- ENTRIES SUPPLIED -
********************
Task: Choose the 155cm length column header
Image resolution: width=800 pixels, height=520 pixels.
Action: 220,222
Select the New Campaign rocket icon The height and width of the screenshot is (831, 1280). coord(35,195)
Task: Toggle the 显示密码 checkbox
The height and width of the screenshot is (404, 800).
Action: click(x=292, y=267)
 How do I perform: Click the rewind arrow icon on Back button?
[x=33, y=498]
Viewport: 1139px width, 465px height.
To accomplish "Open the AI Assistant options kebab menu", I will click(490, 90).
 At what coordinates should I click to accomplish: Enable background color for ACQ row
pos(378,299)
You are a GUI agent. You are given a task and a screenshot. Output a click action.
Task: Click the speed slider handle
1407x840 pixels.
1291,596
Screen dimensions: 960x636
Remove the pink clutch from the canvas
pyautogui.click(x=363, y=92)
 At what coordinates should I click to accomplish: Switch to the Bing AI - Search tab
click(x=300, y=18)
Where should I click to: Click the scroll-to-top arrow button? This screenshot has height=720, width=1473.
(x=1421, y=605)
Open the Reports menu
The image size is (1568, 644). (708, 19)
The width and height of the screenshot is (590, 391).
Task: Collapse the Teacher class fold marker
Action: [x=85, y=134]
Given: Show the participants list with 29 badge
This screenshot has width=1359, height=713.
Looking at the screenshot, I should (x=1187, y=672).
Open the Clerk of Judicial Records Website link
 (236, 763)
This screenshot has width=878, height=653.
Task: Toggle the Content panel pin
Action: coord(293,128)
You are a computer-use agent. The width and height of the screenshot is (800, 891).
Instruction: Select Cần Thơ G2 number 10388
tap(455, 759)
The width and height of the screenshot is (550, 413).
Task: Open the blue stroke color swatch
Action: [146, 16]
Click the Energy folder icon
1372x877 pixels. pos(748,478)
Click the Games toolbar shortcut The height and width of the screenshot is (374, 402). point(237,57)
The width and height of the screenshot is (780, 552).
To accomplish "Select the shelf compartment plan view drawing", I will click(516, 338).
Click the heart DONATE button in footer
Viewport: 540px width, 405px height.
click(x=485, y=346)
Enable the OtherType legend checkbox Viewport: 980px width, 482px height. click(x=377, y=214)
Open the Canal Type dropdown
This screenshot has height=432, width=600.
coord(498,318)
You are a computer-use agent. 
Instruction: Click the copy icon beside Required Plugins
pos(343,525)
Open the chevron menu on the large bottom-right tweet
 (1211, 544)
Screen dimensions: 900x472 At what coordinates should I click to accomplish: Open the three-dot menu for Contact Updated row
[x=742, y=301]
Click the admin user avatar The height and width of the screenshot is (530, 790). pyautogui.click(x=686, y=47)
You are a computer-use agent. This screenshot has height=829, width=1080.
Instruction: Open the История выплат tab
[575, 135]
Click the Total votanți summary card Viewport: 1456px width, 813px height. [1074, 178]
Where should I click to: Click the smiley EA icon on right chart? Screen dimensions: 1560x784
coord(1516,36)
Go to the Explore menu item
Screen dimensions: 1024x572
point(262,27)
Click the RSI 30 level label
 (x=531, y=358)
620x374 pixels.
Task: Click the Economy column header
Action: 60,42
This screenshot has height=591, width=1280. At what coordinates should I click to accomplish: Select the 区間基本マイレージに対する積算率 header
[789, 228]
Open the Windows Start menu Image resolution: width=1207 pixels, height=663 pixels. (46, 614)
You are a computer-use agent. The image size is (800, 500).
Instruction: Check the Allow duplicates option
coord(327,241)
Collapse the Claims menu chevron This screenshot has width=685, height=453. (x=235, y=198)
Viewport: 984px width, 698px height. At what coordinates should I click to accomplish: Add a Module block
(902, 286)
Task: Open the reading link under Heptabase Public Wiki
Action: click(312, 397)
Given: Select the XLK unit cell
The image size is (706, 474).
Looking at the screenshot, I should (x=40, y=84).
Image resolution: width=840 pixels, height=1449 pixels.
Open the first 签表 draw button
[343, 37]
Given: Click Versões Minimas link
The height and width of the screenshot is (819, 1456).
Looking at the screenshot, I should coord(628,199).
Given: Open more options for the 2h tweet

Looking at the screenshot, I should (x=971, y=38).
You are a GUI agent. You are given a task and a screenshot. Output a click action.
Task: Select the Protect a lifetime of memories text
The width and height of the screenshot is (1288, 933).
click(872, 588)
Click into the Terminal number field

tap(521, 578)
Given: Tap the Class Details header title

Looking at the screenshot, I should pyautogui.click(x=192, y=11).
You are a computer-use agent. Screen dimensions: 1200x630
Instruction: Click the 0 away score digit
********************
- TASK DESCRIPTION -
Starting at the line above that contains "Instruction: Check the", write out each line exactly until the line that contains "Given: Click Versões Minimas link" has been written, and stop there.

- TASK RESPONSE -
Instruction: Check the Allow duplicates option
coord(327,241)
Collapse the Claims menu chevron This screenshot has width=685, height=453. (x=235, y=198)
Viewport: 984px width, 698px height. At what coordinates should I click to accomplish: Add a Module block
(902, 286)
Task: Open the reading link under Heptabase Public Wiki
Action: click(312, 397)
Given: Select the XLK unit cell
The image size is (706, 474).
Looking at the screenshot, I should (x=40, y=84).
Image resolution: width=840 pixels, height=1449 pixels.
Open the first 签表 draw button
[343, 37]
Given: Click Versões Minimas link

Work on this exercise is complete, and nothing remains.